Положение выяснилось скорее, чем мы думали.
17 сентября было в Черткове тихое летнее утро. Я проснулся и пошел в «Староство» просить о пропуске в Залещики. К моему удивлению, я застал в здании «Староства» зияющую пустоту. Двери кабинетов настежь, ящики столов раскрыты, в коридорах ни души. Картина спешного бегства. В дальней комнате у окна стояли два референта и смотрели в небо, где кружила стайка самолетов.
«Это их самолеты, наверно!» – сказал с дрожью в голосе референт.
Я изложил свою просьбу, но он едва меня слушал.
«Да езжайте куда хотите, ради Бога... Какие теперь пропуска?»...
Я вышел на улицу, ничего не понимая. Зашел к соседу, включил радио.

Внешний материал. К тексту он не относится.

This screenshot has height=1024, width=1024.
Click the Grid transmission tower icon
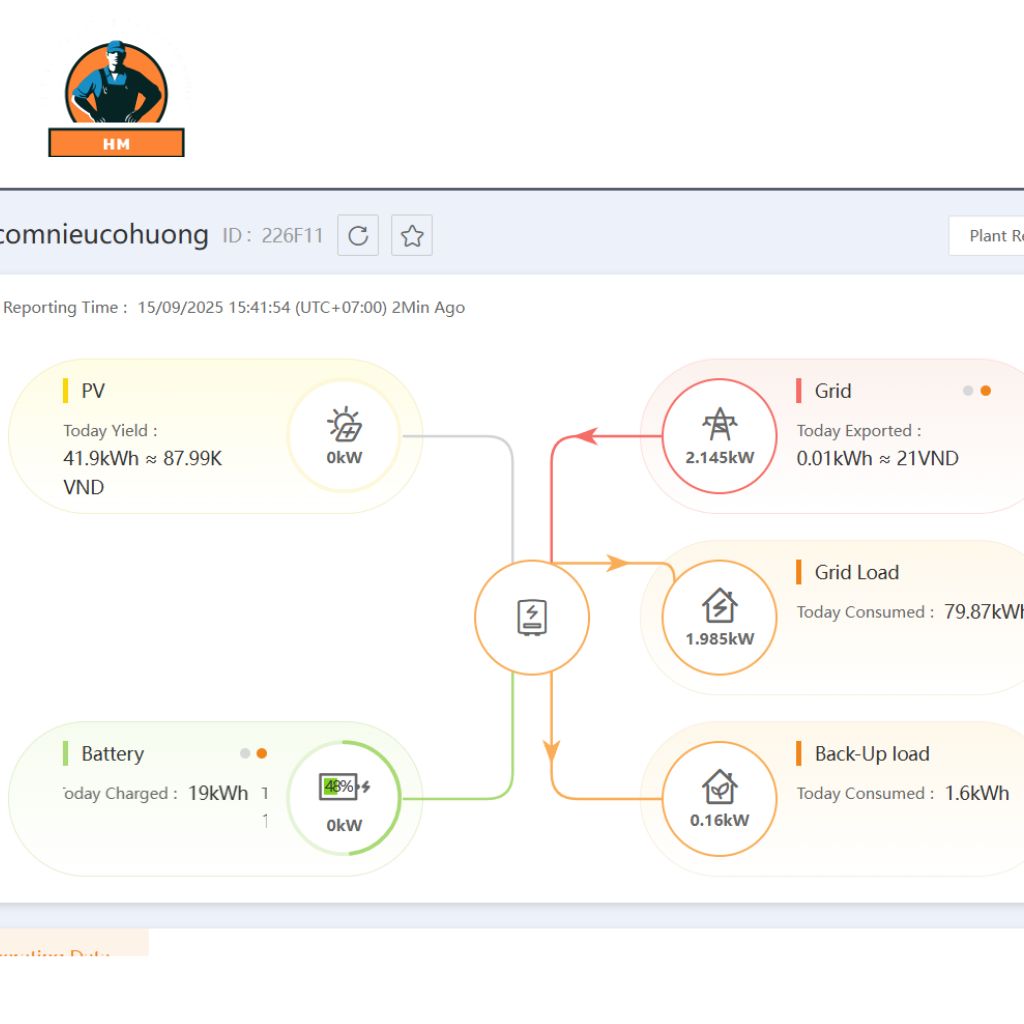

В эту минуту радио передавало текст речи Вячеслава Михайловича Молотова. Торжественное сообщение всему миру о том, что на рассвете сегодня Красная Армия перешла границу, чтобы ввиду распада Польского государства взять под свою защиту родственные народы Западной Украины и Белоруссии.
Через час мы стремглав мчались из Черткова. Бензина могло в обрез хватить до румынской границы. Мы объезжали колонны польских войск; солдаты смотрели на горизонт – не идут ли советские танки? – и офицеры объясняли им, что Красная Армия идет на выручку.
У Залещик нам загородили дорогу. Мы опасались, что советские авангарды нагонят нас, и решили продолжить путь в Снятин, полтораста километров дальше.
В час дня мы прибыли в Снятин, 5 километров от румынской границы. Там мы узнали, что граница герметически закрыта. Еще два дня назад можно было за деньги перейти ее. Но теперь и деньги не помогали. В связи с событиями румыны выставили тройной кордон войск на границе. Прорваться было невозможно.
Терять нам было нечего. Каждый из нас имел за границей семью: я – в Палестине, другие – в Париже и Лондоне. Каждый имел заграничный паспорт в кармане. С наступлением темноты мы выехали на границу.